#### TASK DETAILS
Exactly the lines from the line containing "You are a computer-use agent. Image resolution: width=1249" through the last line of the entries below should appear in the answer, reproduced verbatim.

Stored records:
****

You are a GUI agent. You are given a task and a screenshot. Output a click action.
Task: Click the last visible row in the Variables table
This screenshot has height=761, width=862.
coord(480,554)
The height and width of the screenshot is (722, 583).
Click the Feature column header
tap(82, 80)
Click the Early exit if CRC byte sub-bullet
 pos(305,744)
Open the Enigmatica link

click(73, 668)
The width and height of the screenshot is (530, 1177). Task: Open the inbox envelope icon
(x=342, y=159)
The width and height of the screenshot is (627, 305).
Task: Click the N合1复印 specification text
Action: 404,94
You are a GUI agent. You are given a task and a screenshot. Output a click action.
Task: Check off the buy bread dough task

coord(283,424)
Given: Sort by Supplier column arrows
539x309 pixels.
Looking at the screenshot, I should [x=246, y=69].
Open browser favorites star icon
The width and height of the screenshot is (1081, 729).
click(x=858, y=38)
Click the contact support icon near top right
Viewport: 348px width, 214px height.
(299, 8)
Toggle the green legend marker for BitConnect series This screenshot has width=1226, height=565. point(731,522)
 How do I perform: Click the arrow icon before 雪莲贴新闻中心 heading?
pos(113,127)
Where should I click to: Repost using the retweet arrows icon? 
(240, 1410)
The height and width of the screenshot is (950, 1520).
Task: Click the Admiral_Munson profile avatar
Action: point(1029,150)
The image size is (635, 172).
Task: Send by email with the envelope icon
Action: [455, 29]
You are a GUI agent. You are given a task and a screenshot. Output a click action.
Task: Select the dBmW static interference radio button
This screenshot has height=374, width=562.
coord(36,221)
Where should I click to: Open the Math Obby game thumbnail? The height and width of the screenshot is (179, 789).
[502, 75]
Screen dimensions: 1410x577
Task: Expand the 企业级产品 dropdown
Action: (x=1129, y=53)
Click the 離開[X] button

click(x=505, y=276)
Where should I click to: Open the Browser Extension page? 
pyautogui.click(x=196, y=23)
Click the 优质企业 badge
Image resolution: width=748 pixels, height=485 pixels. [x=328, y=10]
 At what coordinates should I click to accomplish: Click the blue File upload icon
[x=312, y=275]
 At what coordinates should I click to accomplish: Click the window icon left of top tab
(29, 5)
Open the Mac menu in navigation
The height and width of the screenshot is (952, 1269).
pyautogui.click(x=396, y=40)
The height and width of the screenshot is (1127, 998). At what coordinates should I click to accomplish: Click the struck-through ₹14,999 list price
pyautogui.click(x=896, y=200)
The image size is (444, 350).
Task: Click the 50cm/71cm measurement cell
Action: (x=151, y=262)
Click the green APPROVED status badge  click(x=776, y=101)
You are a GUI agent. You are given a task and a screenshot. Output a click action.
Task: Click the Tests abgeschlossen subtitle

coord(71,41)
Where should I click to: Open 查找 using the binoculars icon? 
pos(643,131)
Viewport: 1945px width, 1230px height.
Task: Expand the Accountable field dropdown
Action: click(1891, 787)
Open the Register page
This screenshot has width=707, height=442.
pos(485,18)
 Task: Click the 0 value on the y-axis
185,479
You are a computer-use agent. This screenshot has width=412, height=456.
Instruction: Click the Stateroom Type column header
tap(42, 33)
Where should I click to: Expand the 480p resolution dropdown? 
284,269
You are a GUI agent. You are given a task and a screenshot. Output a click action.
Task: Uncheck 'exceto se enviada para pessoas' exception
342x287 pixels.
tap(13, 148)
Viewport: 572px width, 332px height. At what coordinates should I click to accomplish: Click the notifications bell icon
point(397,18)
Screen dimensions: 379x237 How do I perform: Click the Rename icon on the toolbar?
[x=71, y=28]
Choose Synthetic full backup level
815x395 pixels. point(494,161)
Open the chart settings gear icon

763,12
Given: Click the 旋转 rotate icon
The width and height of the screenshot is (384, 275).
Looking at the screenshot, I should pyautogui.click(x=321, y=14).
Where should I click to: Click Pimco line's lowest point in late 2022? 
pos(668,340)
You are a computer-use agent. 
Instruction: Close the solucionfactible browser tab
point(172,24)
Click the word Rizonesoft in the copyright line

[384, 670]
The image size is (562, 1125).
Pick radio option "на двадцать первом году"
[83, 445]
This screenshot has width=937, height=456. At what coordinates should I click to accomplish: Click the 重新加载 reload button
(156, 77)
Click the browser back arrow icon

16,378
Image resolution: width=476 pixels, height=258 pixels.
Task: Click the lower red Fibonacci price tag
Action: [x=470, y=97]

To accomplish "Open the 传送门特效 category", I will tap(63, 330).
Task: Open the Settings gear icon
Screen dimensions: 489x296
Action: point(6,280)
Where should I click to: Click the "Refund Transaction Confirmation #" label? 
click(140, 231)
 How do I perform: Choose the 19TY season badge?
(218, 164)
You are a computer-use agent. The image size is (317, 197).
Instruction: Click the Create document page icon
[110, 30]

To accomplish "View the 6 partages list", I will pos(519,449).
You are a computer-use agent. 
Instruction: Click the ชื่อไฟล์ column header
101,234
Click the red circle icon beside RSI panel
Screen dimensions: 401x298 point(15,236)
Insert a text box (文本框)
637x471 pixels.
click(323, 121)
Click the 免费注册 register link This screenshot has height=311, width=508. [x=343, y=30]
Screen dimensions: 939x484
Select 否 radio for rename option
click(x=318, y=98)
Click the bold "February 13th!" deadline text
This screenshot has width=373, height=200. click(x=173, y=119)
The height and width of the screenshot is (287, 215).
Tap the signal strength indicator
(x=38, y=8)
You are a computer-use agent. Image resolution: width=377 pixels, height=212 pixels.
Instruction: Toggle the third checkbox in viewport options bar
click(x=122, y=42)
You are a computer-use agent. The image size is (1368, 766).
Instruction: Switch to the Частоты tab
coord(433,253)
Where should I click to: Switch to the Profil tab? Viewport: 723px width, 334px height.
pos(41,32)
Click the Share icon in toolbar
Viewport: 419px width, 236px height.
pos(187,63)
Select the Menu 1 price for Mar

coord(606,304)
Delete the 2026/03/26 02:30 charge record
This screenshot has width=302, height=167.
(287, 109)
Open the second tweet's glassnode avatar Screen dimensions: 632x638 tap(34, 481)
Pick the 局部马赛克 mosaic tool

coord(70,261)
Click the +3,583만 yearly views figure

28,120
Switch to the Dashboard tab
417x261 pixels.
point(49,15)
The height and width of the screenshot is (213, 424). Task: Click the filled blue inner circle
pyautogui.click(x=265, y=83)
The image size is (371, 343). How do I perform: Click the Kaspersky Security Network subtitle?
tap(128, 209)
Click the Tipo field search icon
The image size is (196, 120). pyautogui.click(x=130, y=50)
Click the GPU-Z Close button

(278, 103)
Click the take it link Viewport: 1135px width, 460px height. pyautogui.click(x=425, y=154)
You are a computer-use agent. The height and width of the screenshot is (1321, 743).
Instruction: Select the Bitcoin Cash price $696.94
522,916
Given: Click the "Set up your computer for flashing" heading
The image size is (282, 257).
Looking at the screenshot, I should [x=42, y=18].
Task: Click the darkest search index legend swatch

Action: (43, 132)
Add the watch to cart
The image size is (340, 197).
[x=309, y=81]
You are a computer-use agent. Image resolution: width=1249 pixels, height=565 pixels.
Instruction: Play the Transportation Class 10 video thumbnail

****

#### WRITTEN REPLY
You are a computer-use agent. Image resolution: width=1249 pixels, height=565 pixels.
Instruction: Play the Transportation Class 10 video thumbnail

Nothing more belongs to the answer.